Alice would have roasted half a leg or half a shoulder, English lamb being older, bolder and larger. In Rome the lamb roasted with potatoes is – more often than not – abbacchio or suckling lamb. A small, slim leg with ribs and kidneys attached is perfumed with fresh rosemary and garlic, then cooked in slow oven with pieces of potato anointed with strutto (lard) or olive oil until the potatoes are golden and crisp, the meat tender and falling from the bone.
We English are mocked for our plate piling and tempestuous sea of gravy, especially on Sundays. My Granny Alice, my mum’s mum and my second namesake, was not a fan of such plate chaos. She would have served her lamb as they do in Rome, a nice slice or two, beside it a couple of burnished potatoes, over it a spoonful of the juices from the bottom of the pan.
I’m almost certain you have your own recipe for roast lamb with potatoes, this post is nothing more than a long-winded reminder. Below is the way I cook lamb, that is: in a rather Roman manner with distinctly British sensibilities. On Easter Sunday we will start with fave e pecorino followed by a modest slice of lasagne ai carciofi and then, for secondo, this simply roasted lamb. We will then adopt somnolent postures on the nearest soft furnishing, cover our faces with the Observer and doze.
Abbachio al forno con le patate Roast lamb with potatoes
- 2 kg very young, lamb. Ideally leg with ribs and kidneys
- lard or extra virgin olive oil
- 3 cloves of garlic
- several sprigs of fresh rosemary
- freshly ground black pepper
- 1k g potatoes
In Rome they slash the leg of lamb deeply (but not cutting through entirely) creating thick slices.
Lay the lamb in a roasting tin large enough to accommodate it with the potatoes. Peel and slice the garlic and break the rosemary into small sprigs. Rub your hands with lard or olive oil and then massage the lamb inserting the slivers of garlic and sprigs into the slashes as you go. By the time you’ve finished the lamb should be glistening and scented with garlic and rosemary.

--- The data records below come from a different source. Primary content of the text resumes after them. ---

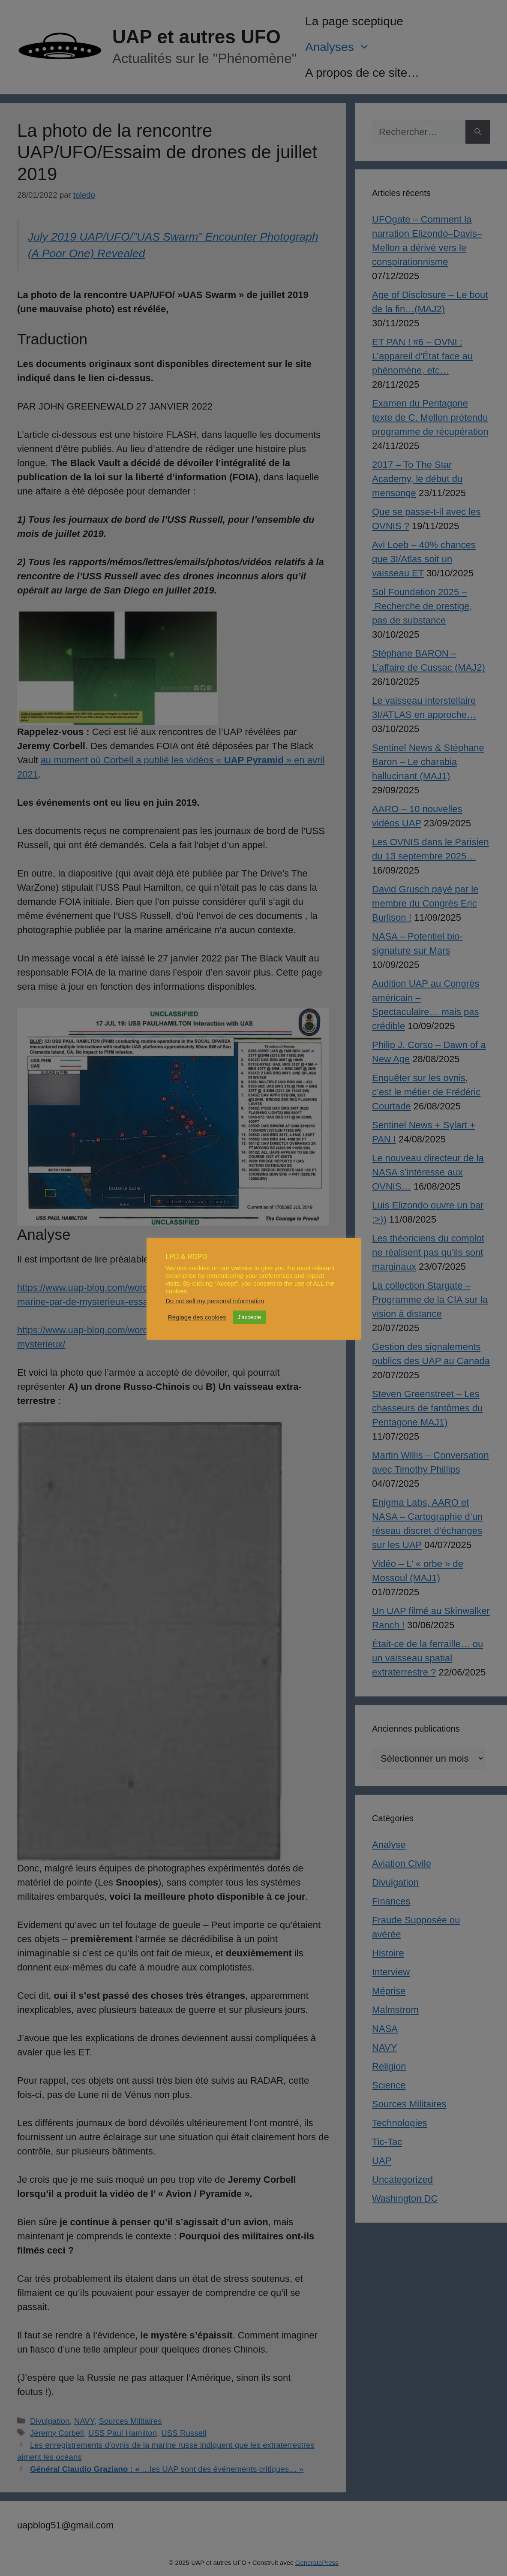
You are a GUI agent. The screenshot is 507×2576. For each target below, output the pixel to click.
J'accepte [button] (249, 1317)
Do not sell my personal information (215, 1301)
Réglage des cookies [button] (197, 1317)
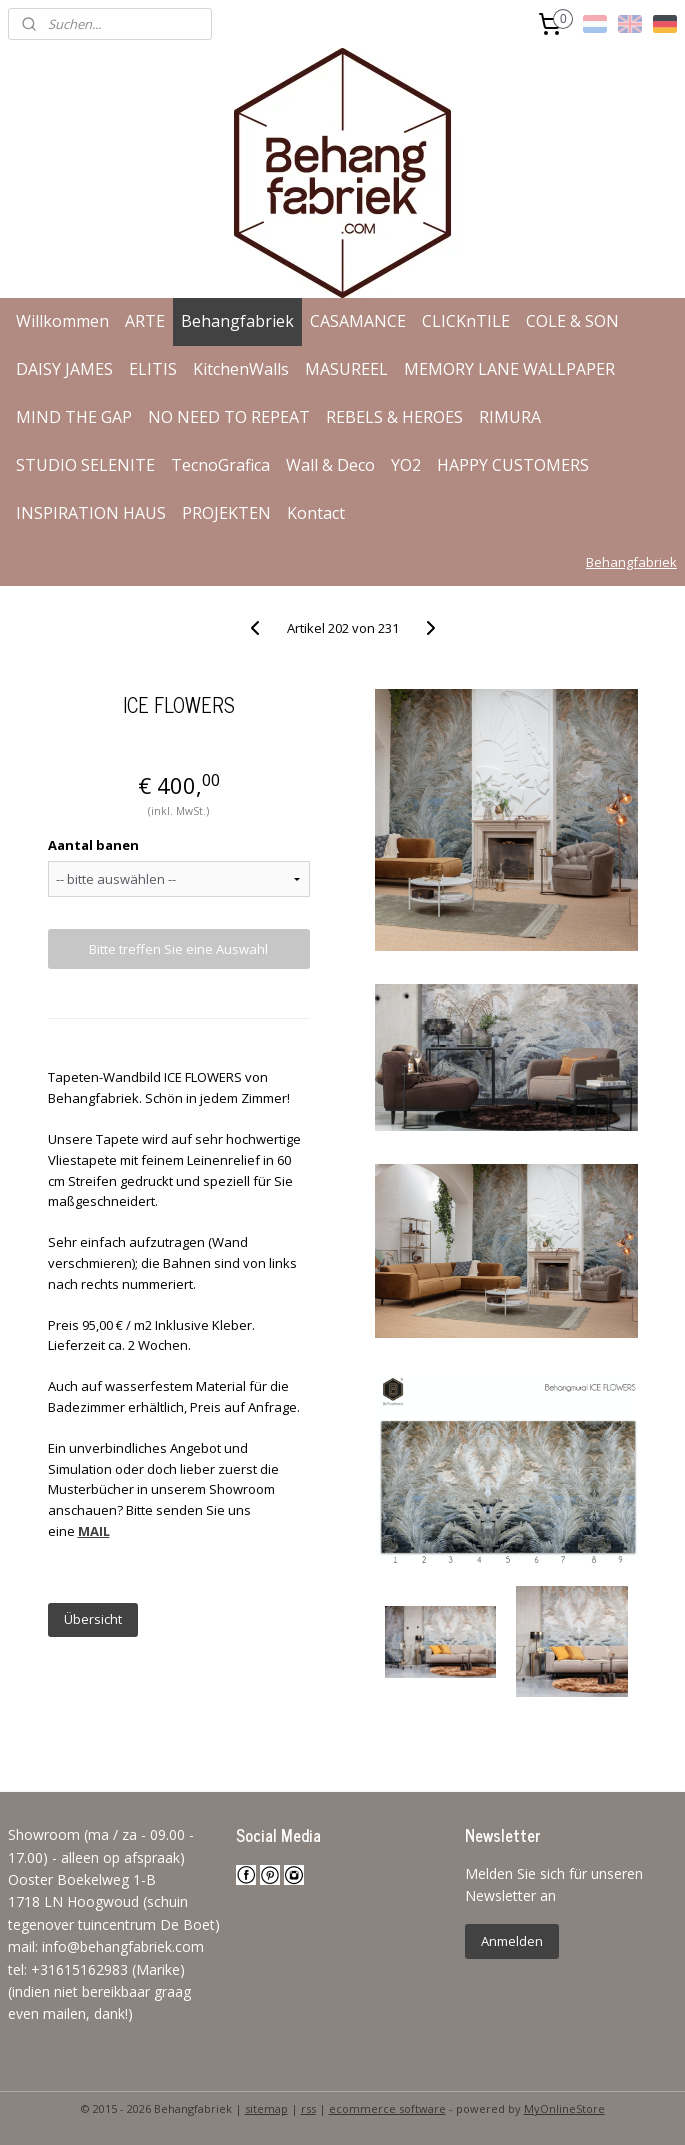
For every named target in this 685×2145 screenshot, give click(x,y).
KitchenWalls (241, 369)
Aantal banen (93, 845)
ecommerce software (387, 2108)
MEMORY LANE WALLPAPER (509, 369)
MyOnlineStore (564, 2108)
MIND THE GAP (74, 417)
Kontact (316, 513)
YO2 (406, 465)
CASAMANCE (358, 321)
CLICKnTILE (466, 321)
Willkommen (62, 321)
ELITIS (153, 369)
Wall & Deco (330, 465)
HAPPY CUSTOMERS (513, 465)
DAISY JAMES (64, 369)
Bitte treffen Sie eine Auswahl (178, 949)
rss (308, 2108)
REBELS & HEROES (394, 417)
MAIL (94, 1531)
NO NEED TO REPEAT (229, 417)
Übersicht (93, 1619)
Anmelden (512, 1941)
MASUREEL (346, 369)
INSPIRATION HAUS (91, 513)
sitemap (266, 2108)
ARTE (145, 321)
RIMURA (510, 417)
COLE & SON (572, 321)
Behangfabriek (237, 321)
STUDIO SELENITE (85, 465)
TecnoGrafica (220, 465)
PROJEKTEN (226, 513)
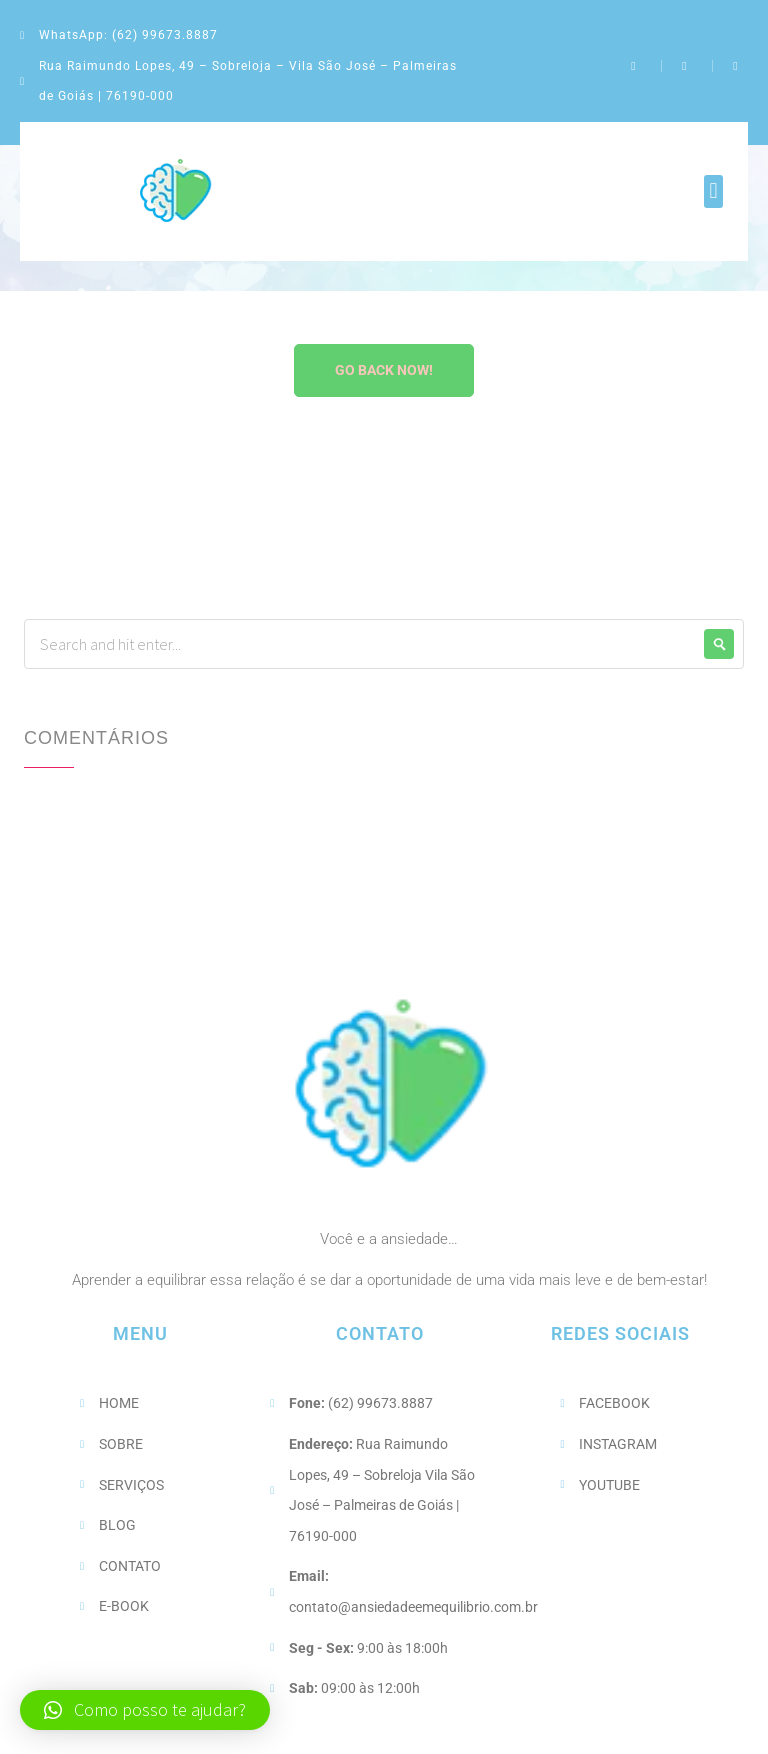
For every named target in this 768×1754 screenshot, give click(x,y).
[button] (713, 191)
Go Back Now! (384, 370)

Smear a little lard or oil on the base of the tin and then lay the leg skin side down. Season with salt and black pepper leave to rest for 30 minutes or so.
Set the oven to 180° / 350F.
Peel the potatoes and cut them into quarters, rub them with lard or olive oil (hands are best) and then arrange them around the lamb. Season the potatoes with a little salt.
Slide the lamb into the oven. Cook for about an hour – basting every so often and turning the leg twice – or until the meat is very tender when prodded with a fork. Very young lamb might need less, older lamb more. Some people like to pour a glass of white wine over the lamb half way through the cooking time, In this case I don’t
Allow the meat to rest, covered loosely with foil, for at least 10 minutes before serving in thick slices with a potato or two and a spoonful of the sticky juices from the bottom of the pan.